### [What you will do]
Begin at the first of the entries and stop after the line that contains "(x=691, y=265)". In those lines, change "toolbar" to "tool strip" and leave everything else as it is.

### [Extracted data]
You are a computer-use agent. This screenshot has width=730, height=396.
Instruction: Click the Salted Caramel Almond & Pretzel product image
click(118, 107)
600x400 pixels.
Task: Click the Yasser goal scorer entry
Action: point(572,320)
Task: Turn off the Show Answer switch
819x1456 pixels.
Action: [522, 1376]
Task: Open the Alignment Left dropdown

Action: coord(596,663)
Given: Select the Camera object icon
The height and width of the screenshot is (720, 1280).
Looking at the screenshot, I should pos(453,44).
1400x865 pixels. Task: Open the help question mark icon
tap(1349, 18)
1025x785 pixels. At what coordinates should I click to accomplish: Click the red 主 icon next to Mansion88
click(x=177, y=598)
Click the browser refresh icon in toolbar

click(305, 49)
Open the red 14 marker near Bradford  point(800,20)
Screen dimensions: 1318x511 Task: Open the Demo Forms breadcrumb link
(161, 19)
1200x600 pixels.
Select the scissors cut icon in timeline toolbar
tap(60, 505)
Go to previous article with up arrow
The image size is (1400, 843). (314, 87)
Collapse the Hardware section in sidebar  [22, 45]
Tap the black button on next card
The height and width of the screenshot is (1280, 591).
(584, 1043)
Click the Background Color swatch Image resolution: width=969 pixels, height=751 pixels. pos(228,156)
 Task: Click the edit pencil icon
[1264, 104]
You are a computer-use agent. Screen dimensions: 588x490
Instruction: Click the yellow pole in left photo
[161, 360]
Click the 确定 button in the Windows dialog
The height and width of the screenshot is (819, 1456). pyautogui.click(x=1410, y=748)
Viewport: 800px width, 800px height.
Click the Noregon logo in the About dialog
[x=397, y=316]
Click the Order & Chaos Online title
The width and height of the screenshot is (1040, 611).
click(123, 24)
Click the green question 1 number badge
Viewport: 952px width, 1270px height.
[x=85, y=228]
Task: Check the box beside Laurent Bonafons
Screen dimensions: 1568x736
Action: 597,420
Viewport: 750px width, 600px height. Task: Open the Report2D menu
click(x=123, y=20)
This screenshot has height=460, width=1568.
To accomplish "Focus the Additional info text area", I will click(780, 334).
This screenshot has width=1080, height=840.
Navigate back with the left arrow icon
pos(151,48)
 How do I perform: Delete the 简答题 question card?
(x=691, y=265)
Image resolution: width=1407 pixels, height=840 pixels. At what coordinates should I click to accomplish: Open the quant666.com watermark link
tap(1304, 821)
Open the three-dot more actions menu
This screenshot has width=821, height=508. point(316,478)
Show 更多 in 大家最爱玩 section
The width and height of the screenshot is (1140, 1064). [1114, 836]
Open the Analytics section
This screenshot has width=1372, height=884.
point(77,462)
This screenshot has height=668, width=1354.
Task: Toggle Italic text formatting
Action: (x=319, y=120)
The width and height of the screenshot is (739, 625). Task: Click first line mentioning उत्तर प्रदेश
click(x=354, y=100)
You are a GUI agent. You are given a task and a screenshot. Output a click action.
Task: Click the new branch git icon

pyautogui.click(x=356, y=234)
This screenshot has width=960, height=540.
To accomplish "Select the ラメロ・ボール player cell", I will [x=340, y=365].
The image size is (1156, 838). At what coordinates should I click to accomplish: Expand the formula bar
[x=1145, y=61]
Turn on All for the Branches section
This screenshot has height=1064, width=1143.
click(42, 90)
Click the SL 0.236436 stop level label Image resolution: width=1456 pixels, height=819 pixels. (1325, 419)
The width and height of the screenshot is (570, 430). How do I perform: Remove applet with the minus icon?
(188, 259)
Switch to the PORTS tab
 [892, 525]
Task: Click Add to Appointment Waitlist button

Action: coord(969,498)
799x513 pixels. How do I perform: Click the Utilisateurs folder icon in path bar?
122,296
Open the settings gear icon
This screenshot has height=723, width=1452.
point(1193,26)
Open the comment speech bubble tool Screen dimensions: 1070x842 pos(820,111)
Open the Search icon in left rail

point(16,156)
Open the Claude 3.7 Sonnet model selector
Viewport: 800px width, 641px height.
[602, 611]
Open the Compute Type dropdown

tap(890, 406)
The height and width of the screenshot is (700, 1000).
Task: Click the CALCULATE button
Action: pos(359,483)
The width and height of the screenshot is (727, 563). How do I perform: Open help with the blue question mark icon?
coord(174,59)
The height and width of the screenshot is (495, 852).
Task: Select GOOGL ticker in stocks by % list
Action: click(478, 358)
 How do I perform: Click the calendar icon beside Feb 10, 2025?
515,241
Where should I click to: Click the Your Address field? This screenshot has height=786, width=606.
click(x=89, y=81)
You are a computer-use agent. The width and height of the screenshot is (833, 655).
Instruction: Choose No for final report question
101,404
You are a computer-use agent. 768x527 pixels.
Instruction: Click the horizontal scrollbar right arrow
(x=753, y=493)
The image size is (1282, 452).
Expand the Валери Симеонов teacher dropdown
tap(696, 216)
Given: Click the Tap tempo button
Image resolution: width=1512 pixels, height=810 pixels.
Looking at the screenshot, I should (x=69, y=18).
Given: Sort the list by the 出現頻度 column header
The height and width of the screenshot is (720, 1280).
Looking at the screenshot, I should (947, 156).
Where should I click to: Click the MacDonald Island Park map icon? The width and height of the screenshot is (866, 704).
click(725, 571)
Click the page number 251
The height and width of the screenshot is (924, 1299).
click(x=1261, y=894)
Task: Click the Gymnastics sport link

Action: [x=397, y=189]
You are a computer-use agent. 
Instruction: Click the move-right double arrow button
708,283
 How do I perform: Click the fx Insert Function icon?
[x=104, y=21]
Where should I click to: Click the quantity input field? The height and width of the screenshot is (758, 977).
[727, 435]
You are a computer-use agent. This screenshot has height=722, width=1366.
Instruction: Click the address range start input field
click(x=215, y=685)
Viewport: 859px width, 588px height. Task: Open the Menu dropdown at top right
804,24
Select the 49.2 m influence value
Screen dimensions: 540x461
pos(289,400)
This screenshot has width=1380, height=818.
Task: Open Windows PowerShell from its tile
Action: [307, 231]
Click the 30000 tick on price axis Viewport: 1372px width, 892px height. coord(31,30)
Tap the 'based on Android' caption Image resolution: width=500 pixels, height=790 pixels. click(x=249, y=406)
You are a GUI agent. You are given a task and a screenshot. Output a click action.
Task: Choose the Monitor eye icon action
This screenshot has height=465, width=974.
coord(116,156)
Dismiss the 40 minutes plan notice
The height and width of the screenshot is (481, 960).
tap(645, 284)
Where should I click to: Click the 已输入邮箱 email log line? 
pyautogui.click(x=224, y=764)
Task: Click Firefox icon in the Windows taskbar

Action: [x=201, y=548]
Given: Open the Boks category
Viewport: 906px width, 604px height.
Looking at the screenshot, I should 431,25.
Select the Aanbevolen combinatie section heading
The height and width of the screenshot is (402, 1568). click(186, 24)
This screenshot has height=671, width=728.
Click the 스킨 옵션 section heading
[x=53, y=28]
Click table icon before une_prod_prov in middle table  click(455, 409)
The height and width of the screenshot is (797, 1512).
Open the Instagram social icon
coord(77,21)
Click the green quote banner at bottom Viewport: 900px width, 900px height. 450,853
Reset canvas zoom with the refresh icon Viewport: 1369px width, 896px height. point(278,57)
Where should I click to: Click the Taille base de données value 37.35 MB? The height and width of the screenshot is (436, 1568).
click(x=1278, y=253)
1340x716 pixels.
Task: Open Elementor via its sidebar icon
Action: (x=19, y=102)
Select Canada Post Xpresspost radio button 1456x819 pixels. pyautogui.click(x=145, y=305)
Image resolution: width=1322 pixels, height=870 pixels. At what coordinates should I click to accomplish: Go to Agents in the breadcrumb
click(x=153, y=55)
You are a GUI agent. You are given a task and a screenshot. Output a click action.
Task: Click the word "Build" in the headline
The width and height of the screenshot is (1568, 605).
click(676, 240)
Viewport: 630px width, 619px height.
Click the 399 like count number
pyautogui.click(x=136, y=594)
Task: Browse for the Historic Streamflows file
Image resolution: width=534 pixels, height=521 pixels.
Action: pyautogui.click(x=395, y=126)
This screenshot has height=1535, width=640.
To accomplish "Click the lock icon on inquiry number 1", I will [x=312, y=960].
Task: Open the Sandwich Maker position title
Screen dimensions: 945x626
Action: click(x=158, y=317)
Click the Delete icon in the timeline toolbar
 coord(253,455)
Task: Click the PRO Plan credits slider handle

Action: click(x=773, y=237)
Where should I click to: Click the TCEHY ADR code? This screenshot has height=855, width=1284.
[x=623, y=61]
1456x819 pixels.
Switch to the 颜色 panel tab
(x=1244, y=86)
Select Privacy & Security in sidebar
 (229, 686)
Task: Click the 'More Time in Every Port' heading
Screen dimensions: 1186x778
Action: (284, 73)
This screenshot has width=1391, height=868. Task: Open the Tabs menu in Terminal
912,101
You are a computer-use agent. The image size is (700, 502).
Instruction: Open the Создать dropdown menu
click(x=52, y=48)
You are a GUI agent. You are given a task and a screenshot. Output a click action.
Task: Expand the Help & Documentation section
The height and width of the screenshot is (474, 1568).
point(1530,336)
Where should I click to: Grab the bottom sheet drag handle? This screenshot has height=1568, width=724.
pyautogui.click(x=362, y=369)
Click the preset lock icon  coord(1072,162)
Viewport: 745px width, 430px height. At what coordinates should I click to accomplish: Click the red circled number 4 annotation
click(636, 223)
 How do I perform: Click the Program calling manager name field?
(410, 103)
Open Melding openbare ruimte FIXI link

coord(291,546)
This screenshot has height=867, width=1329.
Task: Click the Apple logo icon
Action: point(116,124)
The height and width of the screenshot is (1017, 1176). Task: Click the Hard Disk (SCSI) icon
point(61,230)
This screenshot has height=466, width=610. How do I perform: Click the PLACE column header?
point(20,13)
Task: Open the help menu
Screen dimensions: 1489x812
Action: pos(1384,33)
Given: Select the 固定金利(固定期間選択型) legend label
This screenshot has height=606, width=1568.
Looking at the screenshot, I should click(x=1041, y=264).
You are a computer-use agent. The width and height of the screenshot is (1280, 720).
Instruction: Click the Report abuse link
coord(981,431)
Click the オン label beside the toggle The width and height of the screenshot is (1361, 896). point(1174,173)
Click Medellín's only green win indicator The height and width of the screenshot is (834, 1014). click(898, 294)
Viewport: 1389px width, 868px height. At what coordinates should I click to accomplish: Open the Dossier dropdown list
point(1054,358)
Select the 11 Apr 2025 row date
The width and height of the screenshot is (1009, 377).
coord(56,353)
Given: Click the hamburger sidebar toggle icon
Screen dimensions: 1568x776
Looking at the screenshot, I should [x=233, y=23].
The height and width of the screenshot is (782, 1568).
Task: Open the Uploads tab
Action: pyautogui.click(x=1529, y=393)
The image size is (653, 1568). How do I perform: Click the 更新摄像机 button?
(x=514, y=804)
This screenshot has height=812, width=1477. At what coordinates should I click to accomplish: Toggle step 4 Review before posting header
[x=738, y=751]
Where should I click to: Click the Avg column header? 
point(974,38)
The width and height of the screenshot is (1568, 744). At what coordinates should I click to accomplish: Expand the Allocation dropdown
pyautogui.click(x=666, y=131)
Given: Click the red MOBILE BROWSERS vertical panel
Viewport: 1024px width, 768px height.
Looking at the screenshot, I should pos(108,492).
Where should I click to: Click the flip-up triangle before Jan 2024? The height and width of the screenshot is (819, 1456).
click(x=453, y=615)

### [Full solution]
You are a computer-use agent. This screenshot has width=730, height=396.
Instruction: Click the Salted Caramel Almond & Pretzel product image
click(118, 107)
600x400 pixels.
Task: Click the Yasser goal scorer entry
Action: point(572,320)
Task: Turn off the Show Answer switch
819x1456 pixels.
Action: [522, 1376]
Task: Open the Alignment Left dropdown

Action: coord(596,663)
Given: Select the Camera object icon
The height and width of the screenshot is (720, 1280).
Looking at the screenshot, I should pos(453,44).
1400x865 pixels. Task: Open the help question mark icon
tap(1349, 18)
1025x785 pixels. At what coordinates should I click to accomplish: Click the red 主 icon next to Mansion88
click(x=177, y=598)
Click the browser refresh icon in tool strip

click(305, 49)
Open the red 14 marker near Bradford  point(800,20)
Screen dimensions: 1318x511 Task: Open the Demo Forms breadcrumb link
(161, 19)
1200x600 pixels.
Select the scissors cut icon in timeline tool strip
tap(60, 505)
Go to previous article with up arrow
The image size is (1400, 843). (314, 87)
Collapse the Hardware section in sidebar  [22, 45]
Tap the black button on next card
The height and width of the screenshot is (1280, 591).
(584, 1043)
Click the Background Color swatch Image resolution: width=969 pixels, height=751 pixels. pos(228,156)
 Task: Click the edit pencil icon
[1264, 104]
You are a computer-use agent. Screen dimensions: 588x490
Instruction: Click the yellow pole in left photo
[161, 360]
Click the 确定 button in the Windows dialog
The height and width of the screenshot is (819, 1456). pyautogui.click(x=1410, y=748)
Viewport: 800px width, 800px height.
Click the Noregon logo in the About dialog
[x=397, y=316]
Click the Order & Chaos Online title
The width and height of the screenshot is (1040, 611).
click(123, 24)
Click the green question 1 number badge
Viewport: 952px width, 1270px height.
[x=85, y=228]
Task: Check the box beside Laurent Bonafons
Screen dimensions: 1568x736
Action: 597,420
Viewport: 750px width, 600px height. Task: Open the Report2D menu
click(x=123, y=20)
This screenshot has height=460, width=1568.
To accomplish "Focus the Additional info text area", I will click(780, 334).
This screenshot has width=1080, height=840.
Navigate back with the left arrow icon
pos(151,48)
 How do I perform: Delete the 简答题 question card?
(x=691, y=265)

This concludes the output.